Qu’est-ce qu’un coup de balai en démocratie et en République ? Rien de plus qu’une décision prise par le peuple lui-même. Elle concerne les personnes mais surtout le système. Robespierre fit voter que les élus sortant de la Constituante ne pourraient être élus à la législative suivante. Plus proche de nous, Rafael Correa fut élu en Equateur la première fois avec comme programme la Constituante et la non rééligibilité des sortants. Retirer leur mandat à ceux qui l’exercent pour se donner la possibilité d’une page neuve ne doit pas être seulement un moyen réservé aux périodes d’exception comme celle que nous vivons. Ce doit être une option permanente pour le peuple souverain. C’est ce qu’ont introduit dans leur Constitution les vénézuéliens. Il existe la possibilité d’un référendum révocatoire sous condition de la collecte d’un certain nombre de signatures d’électeurs. Cette procédure a d’ailleurs été utilisée contre Hugo Chavez lui-même ! Mais le même pouvoir est reconnu au niveau municipal et même législatif ! L’usage du balai doit être un recours permanent de l’intervention populaire. Le référendum révocatoire permet d’articuler l’initiative politique du grand nombre et la stabilité institutionnelle dons a besoin toute société.
Mais bien sûr, l’idée de coup de balai a aussi une signification politique immédiate. Pour nous, elle concrétise l’idée « qu’ils s’en aillent tous ». C’est un acte d’éducation populaire destiné à valoriser l’idée qu’on peut se passer des puissants du jour. Que nous sommes aptes partout où nous sommes à faire bien mieux qu’eux. Et surtout c’est une préparation en profondeur de l’idée qu’il faudra tous s’en mêler pour conduire la rénovation sociale et républicaine à son terme. C’est pour cette raison que depuis les premiers moments, le Front de Gauche porte l’idée d’une Constituante pour aller vers la Sixième République et l’a inscrite dans son programme « L’Humain d’abord ». Dans la version initiale cette Constituante était même le premier point du programme. Il passa en six parce que des rédacteurs expliquèrent que « c’est le social qui motive nos électeurs ». Personnellement je n’ai jamais pensé cela. Je crois que le social est en ligne directe avec le plus pur de la politique qu’est la règle du jeu démocratique dans un pays de vieille tradition parlementaire et de libertés communales comme le nôtre. Les faits se sont chargés de donner les preuves dont certains manquaient pour y croire. J’admets d’autant plus volontiers qu’ils aient douté qu’on connaît bien la vieille tradition d’indifférence aux institutions qui habite depuis longtemps notre gauche. Mais le fait est que non seulement la Constituante et la Sixième République furent au cœur du programme mais que c’est sur ce mot d’ordre qu’ont été convoqué les trois plus grands rassemblements de la campagne présidentielle, à la Bastille, au Capitole et au Prado !

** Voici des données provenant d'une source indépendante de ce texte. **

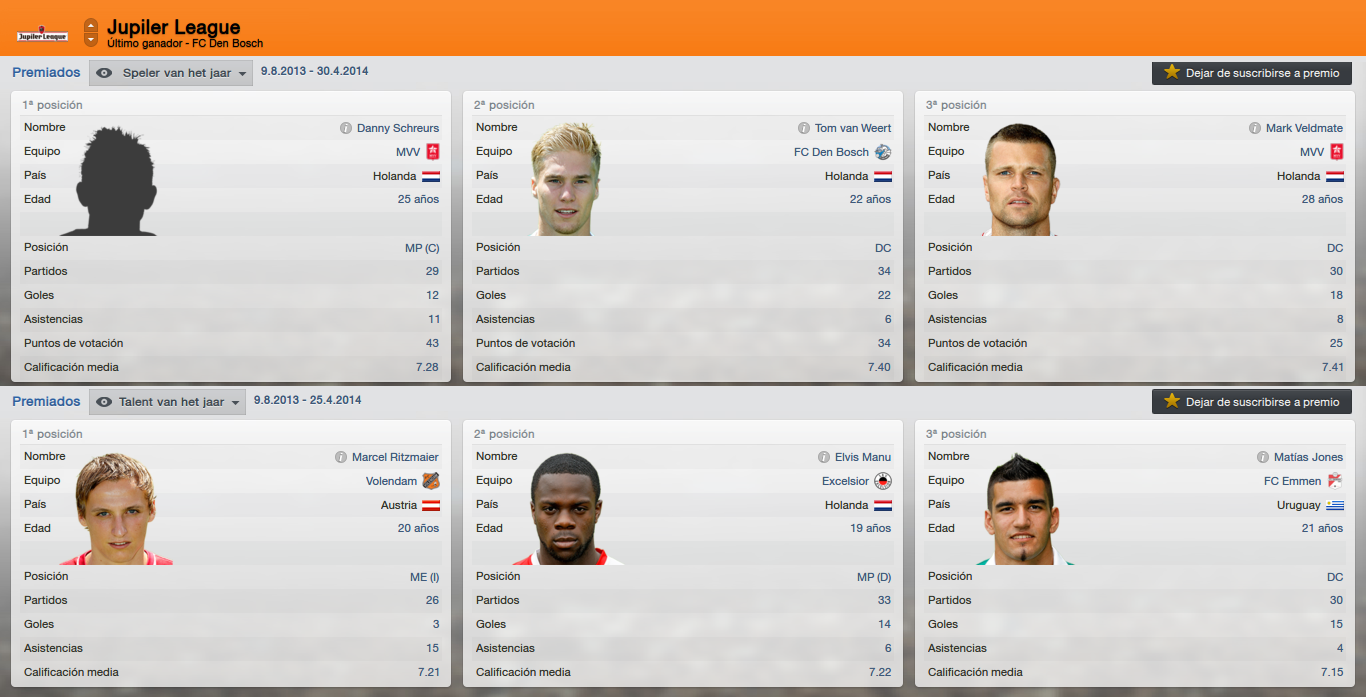The image size is (1366, 697).
Task: Click Austria flag for Marcel Ritzmaier
Action: 431,505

C’est de cette Constituante dont il faut parler de nouveau haut et fort. Car ce n’est pas une lubie idéologique que cette idée. C’est une réponse concrète à une question concrète. C’est elle, d’ailleurs la réponse complète au large problème posé. Car du simple fait qu’il s’approprie la définition de la règle commune le peuple redevient acteur et propriétaire de la société. Le faisant il se refonde lui-même. Il s’unifie en se définissant. La seule carte d’identité rend constituant. La Constitution ne se contente donc pas de s’imposer à tous elle appartient à tous. Evidemment, il faut pour cela qu’il y ait une Constituante ! Et il faut qu’elle soit préparée par une implication populaire de grande envergure. Les équatoriens fixèrent un lieu et un délai de plusieurs mois pour préparer ce qu’ils auraient pu régler à l’ancienne entre juristes en une semaine. Vers ce lieu convergèrent des délégations populaires de tout le pays. Au Venezuela on fixa aussi un délai et les articles proposés furent mis en débat dans tout le pays, expliqués et critiqués quartier par quartier, imprimés sur tous les supports de communication les plus quotidiens comme l’emballage des paquets de pâtes alimentaires…

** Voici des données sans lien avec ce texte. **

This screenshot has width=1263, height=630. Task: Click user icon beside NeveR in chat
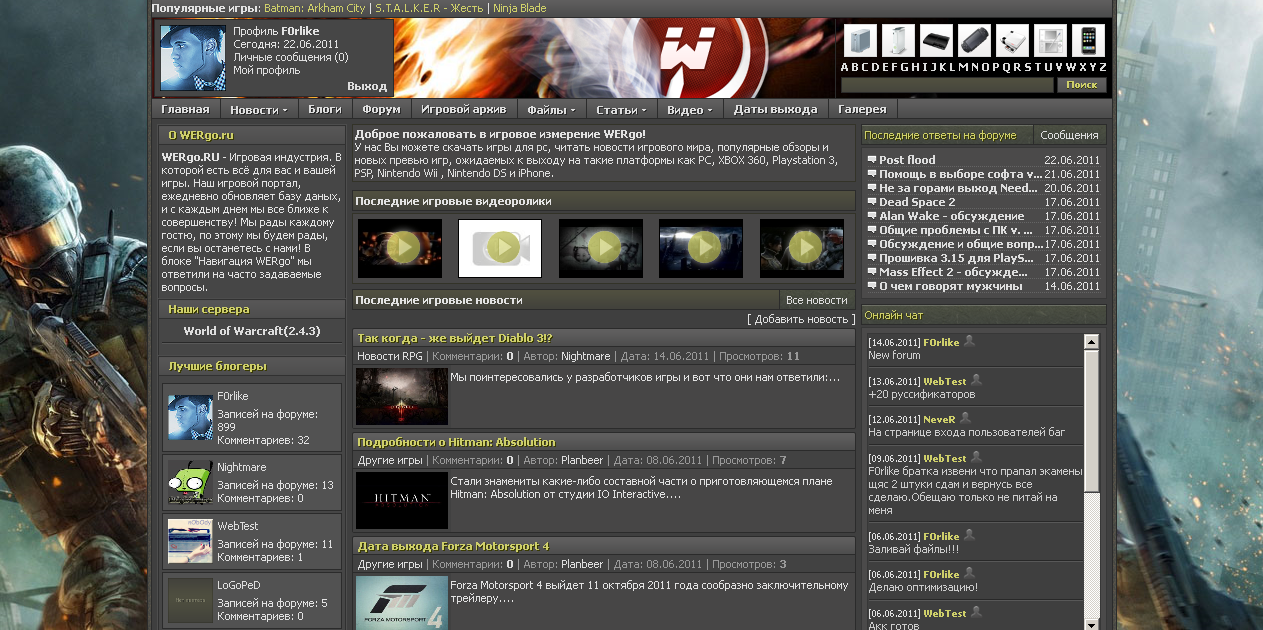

Un tel objectif ne se sollicite pas. Il s’arrache. C’est l’action populaire qui imposera la Constituante. Personne ne peut croire que « l’officialisme » va convoquer ses juges ! En tous cas pas de bon gré. Evidemment ce sont les circonstances qui commandent l’avancée des idées. Ce moment de décomposition putride est propice à une prise de conscience. Je fais le pari qu’elle dépasse largement les seuls rangs de notre Front de Gauche. C’est pourquoi cette idée doit se transformer en force matérielle large, sans accaparement du thème. L’objectif n’est pas de réussir un coup de communication mais un coup de mobilisation. Si nous sommes forts l’initiative fera peut-être le déclencheur dont nous avons besoin pour remettre le pays en marche. On pourra répliquer l’initiative avec plus de facilité. C’est la stratégie qui prévalut pour organiser le trio Bastille-Capitole-Prado. Bien sûr il faut le réussir. Il n’y a pas de date parfaite. Il n’y a pas de lieux parfaits. Il faut donc aller de l’avant avec audace en se donnant les meilleurs points d’appui. Une fois regardé le calendrier de près c’est la date du 5 mai qui semble la meilleure. Plus tard on butte sur un grand pont. Plus tôt le délai n’est pas suffisant.

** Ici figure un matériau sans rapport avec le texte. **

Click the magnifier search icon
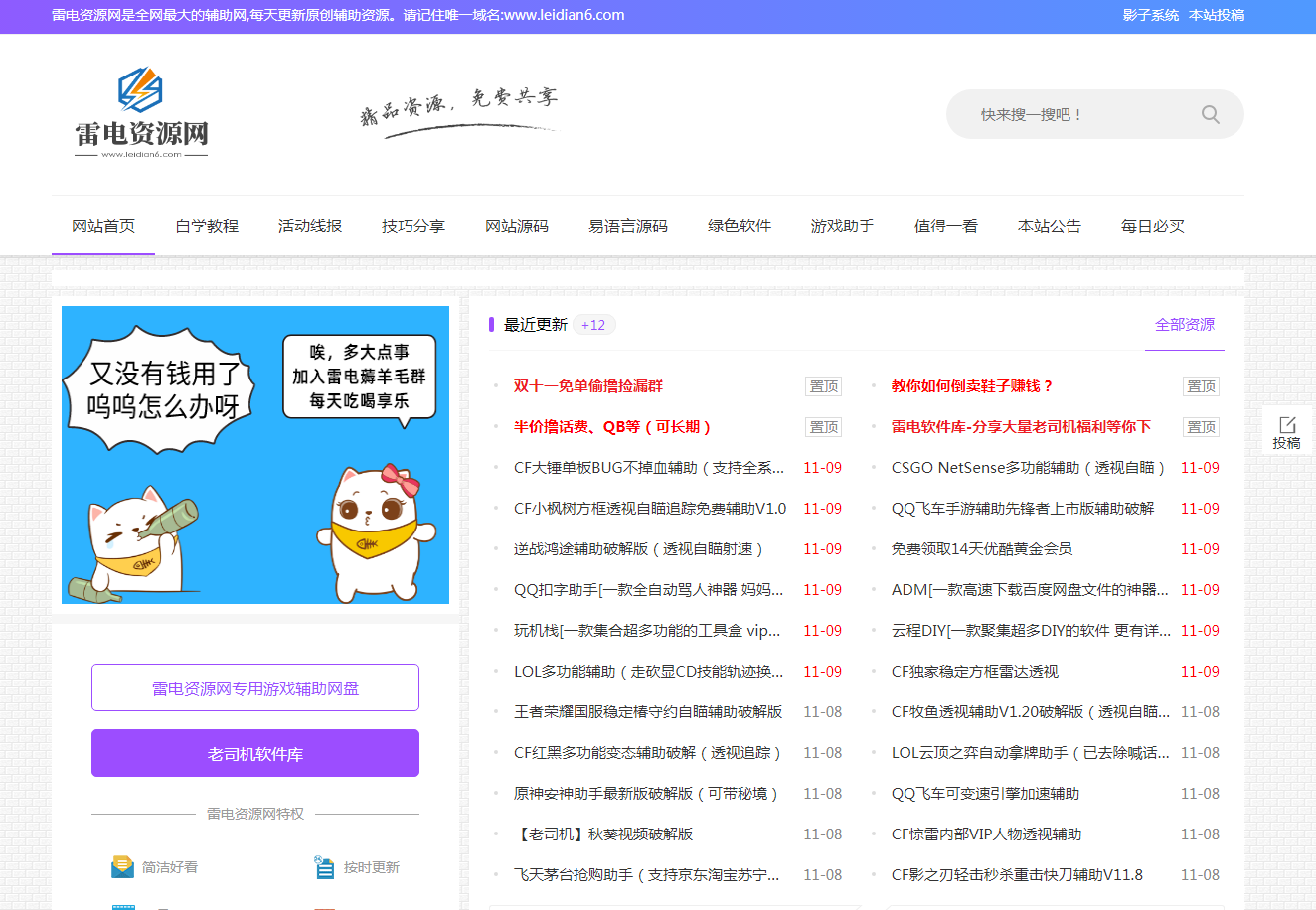Viewport: 1316px width, 910px height. [1210, 114]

Le 5 mai est l’anniversaire du deuxième tour de l’élection présidentielle. Le 5 mai est l’anniversaire de l’ouverture des Etats généraux de 1789 qui rendirent le peuple souverain en France. Enfin, juste pour l’humour, apprenez que le 5 mai est la journée mondiale de l’hygiène des mains. En France cette journée mondiale est appelée journée « mains propres ». Ça ne s’invente pas. Le 5 mai me paraît un jour propice. Le 5 mai nous pourrions donc rendre coup pour coup et manifester pour la VIème République, nationalement cela va de soi. Cela va de soi parce que l’expérience nous montre que les manifestations décentralisées ne produisent pas le même effet d’entraînement et ne sont pas comptabilisées de la même façon.